§ YOUR OBJECTIVE
Wherever a line below holds the word "will", copy that line.

§ RECORDS TO PROCESS
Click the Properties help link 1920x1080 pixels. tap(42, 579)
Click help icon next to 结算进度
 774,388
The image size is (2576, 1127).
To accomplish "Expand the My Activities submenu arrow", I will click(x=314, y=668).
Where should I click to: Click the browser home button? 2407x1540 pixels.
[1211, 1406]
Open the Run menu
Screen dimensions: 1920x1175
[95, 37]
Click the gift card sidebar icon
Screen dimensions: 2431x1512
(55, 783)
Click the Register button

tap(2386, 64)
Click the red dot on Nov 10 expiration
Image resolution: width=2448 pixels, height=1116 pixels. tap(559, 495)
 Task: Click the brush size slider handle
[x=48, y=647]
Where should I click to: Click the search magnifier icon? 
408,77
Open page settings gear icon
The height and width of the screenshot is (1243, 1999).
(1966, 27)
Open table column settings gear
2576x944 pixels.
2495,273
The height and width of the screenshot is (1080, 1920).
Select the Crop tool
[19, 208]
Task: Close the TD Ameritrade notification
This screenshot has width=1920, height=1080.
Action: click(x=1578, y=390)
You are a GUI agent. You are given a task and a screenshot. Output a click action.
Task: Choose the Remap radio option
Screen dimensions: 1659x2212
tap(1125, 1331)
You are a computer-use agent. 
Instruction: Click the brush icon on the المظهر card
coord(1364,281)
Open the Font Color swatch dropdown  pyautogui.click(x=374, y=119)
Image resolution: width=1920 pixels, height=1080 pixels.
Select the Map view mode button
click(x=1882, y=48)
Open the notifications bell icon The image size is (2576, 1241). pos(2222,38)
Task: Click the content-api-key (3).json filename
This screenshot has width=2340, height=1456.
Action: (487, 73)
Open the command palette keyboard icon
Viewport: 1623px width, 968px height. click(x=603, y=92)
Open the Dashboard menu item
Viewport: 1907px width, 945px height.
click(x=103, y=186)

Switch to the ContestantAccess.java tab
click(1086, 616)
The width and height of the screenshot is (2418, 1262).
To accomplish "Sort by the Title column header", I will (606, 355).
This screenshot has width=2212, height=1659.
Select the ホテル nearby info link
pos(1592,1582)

§ RESPONSE TO THE TASK
To accomplish "Expand the My Activities submenu arrow", I will click(x=314, y=668).
To accomplish "Sort by the Title column header", I will (606, 355).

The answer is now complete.